▶ [CHALLENGE]: Please format the lines below as a JSON list of strings, one string per line, skipping blank lines and leaving out the pictures.

-- Start of EXTRACTED RECORDS --

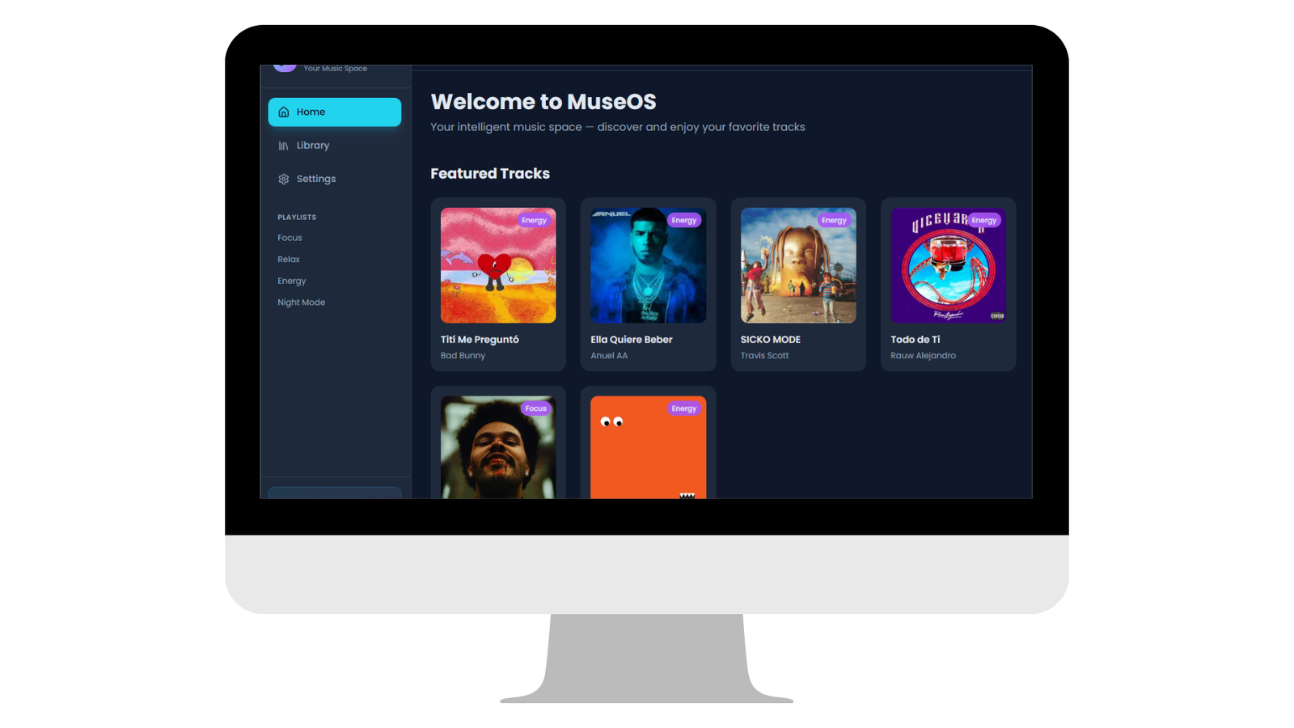Click Energy badge on SICKO MODE cover
Screen dimensions: 1294x728
834,220
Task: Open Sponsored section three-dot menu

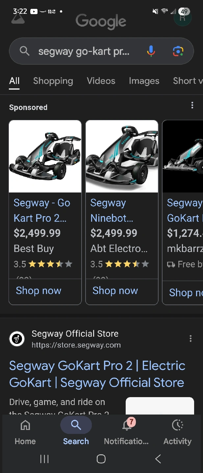Action: 192,105
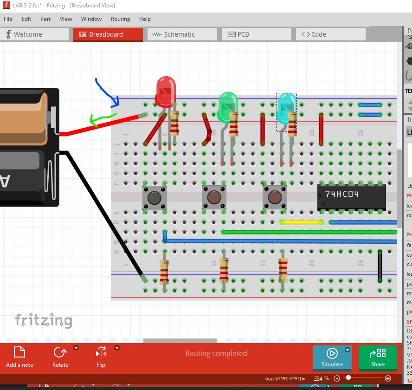Click the zoom slider handle
The image size is (412, 390).
(348, 378)
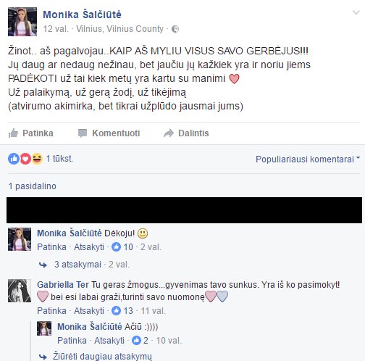The height and width of the screenshot is (361, 365).
Task: Open Monika Šalčiūtė profile from post header
Action: 82,14
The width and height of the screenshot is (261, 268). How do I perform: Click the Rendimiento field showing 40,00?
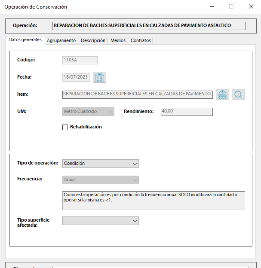coord(186,112)
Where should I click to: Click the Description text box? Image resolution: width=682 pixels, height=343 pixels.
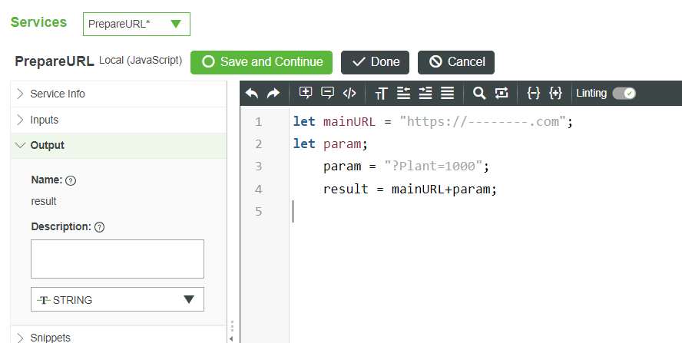[118, 259]
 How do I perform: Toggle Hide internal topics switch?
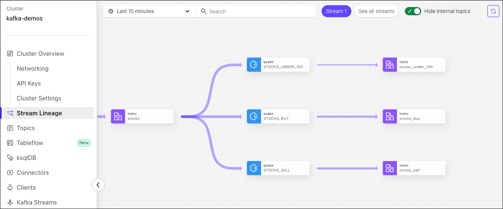coord(413,11)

-- End of EXTRACTED RECORDS --

▶ [SOLUTION TO THE PROBLEM]:
[
  "Click Energy badge on SICKO MODE cover",
  "Screen dimensions: 1294x728",
  "834,220",
  "Task: Open Sponsored section three-dot menu",
  "Action: 192,105",
  "Click the zoom slider handle",
  "The image size is (412, 390).",
  "(348, 378)",
  "The height and width of the screenshot is (361, 365).",
  "Task: Open Monika Šalčiūtė profile from post header",
  "Action: 82,14",
  "The width and height of the screenshot is (261, 268). How do I perform: Click the Rendimiento field showing 40,00?",
  "coord(186,112)",
  "Where should I click to: Click the Description text box? Image resolution: width=682 pixels, height=343 pixels.",
  "[118, 259]",
  " How do I perform: Toggle Hide internal topics switch?",
  "coord(413,11)"
]